Express parent folder access

Question

Hi guys I am working on this express aplication. In the top of my express file I wrote this line since all my static files are located in my working directory:

app.use(express.static(__dirname)); 

Now I want to send a file that exist in a parent folder of the current folder:

app.get('/test', function(req, res) {
res.sendFile("../../test.html");
});

It didn't work for me, Normally because all static files must exist in the directory defind above, Could I make an exception and make my code work?

Answer 1

express.static and res.sendFile don't know anything about each other. They happen to share a lot of the same internals but aren't really related.

You can put test.html wherever you want and then reference it using Node's built-in path module.

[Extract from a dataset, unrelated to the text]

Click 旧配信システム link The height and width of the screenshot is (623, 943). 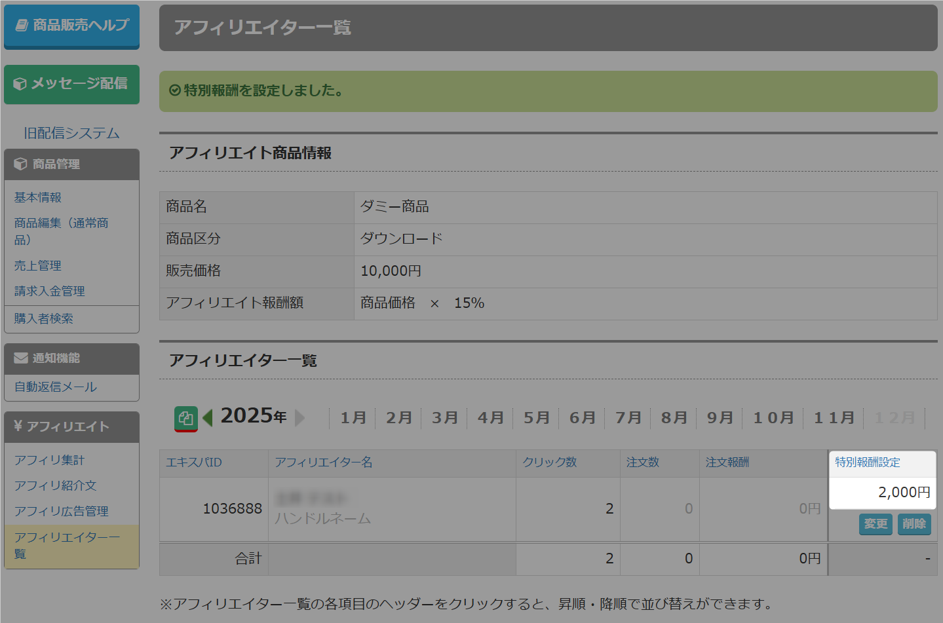point(71,133)
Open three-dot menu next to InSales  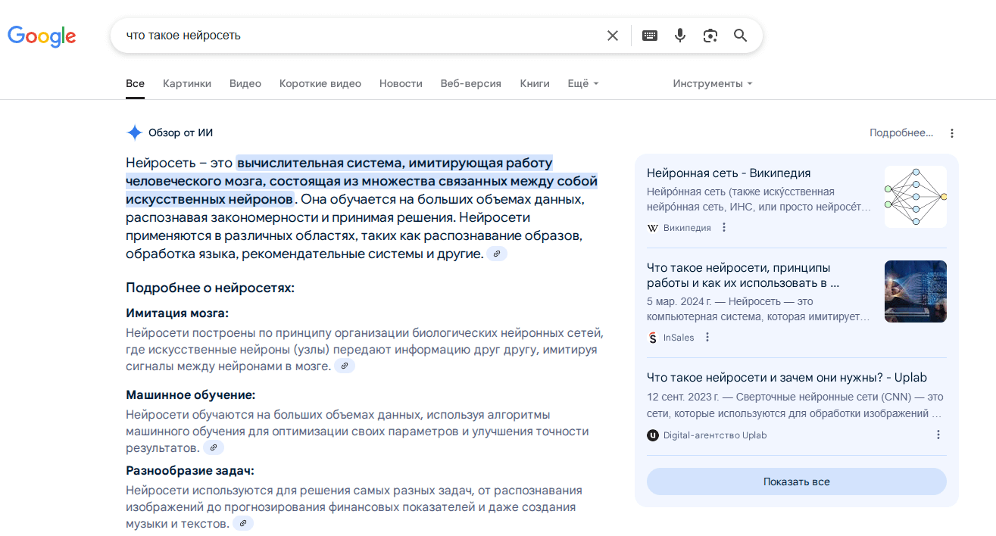707,337
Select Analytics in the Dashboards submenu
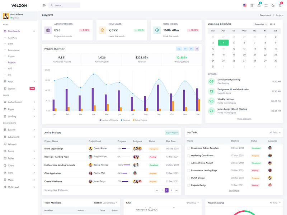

For example, if your file structure looks like this:

test.html
real-app/
├── app.js
├── node_modules/
└── package.json

Then you can send test.html like this:

var path = require('path');

// ...

app.get('/test', function(req, res) {
  var testHtmlPath = path.resolve(__dirname, '..', '..', 'test.html');
  res.sendFile(testHtmlPath);
});

---

PS: I wouldn't recommend the way you're sending static files. Serving files from the same directory as your app code (which is what __dirname means) can cause code disclosure, which hackers can use to exploit problems in your code. For example, if a hacker visited this URL:

http://yourapp.com/app.js

They would be able to see app.js, which has all of your application's code. You don't want to reveal that to a hacker! They could also navigate to routes like /secret-passwords.json or other similar files.

Typically, static files are placed into a special directory, often called static or public. You can serve files from this directory like this:

var path = require('path');

// ...

var staticFilesPath = path.resolve(__dirname, 'public');
app.use(express.static(staticFilesPath));

In general, you should be pretty careful about sending files that live outside of your app's code.

Hope this helps!